*What you are asked to do*: Taking the line with "[New CUPRA Tavascan] (429, 338)" as the first and the line with "[New CUPRA Leon Estate] (160, 1085)" as the last, set down exactly every line in that range from the entries below, and no more.

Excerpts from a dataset
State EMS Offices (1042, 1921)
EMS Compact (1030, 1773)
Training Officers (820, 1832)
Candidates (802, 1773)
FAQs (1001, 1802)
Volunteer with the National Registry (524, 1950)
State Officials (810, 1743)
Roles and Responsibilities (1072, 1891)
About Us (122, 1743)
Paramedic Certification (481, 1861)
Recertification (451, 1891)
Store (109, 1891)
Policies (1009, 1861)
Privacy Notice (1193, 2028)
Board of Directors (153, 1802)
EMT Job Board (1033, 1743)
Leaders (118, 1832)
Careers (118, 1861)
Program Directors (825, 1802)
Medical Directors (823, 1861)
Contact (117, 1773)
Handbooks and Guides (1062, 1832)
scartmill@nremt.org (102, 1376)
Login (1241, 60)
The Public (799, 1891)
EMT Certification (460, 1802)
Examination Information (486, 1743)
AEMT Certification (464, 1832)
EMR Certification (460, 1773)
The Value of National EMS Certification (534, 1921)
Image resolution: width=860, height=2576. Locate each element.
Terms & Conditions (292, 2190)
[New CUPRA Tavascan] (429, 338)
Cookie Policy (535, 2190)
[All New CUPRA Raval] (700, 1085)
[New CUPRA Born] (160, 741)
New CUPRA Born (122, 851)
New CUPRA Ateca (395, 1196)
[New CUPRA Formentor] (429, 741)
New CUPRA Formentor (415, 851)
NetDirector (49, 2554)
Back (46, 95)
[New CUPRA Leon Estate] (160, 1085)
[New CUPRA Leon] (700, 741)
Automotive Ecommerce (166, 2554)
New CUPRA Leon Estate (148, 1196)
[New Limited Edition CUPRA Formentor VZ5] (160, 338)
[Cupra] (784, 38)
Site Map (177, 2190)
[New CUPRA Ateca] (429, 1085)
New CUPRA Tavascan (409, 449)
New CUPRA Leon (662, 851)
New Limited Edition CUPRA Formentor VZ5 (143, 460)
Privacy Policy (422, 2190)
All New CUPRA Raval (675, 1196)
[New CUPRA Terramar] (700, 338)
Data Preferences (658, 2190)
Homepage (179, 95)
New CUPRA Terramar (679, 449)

*Exercise response*:
[New CUPRA Tavascan] (429, 338)
Cookie Policy (535, 2190)
[All New CUPRA Raval] (700, 1085)
[New CUPRA Born] (160, 741)
New CUPRA Born (122, 851)
New CUPRA Ateca (395, 1196)
[New CUPRA Formentor] (429, 741)
New CUPRA Formentor (415, 851)
NetDirector (49, 2554)
Back (46, 95)
[New CUPRA Leon Estate] (160, 1085)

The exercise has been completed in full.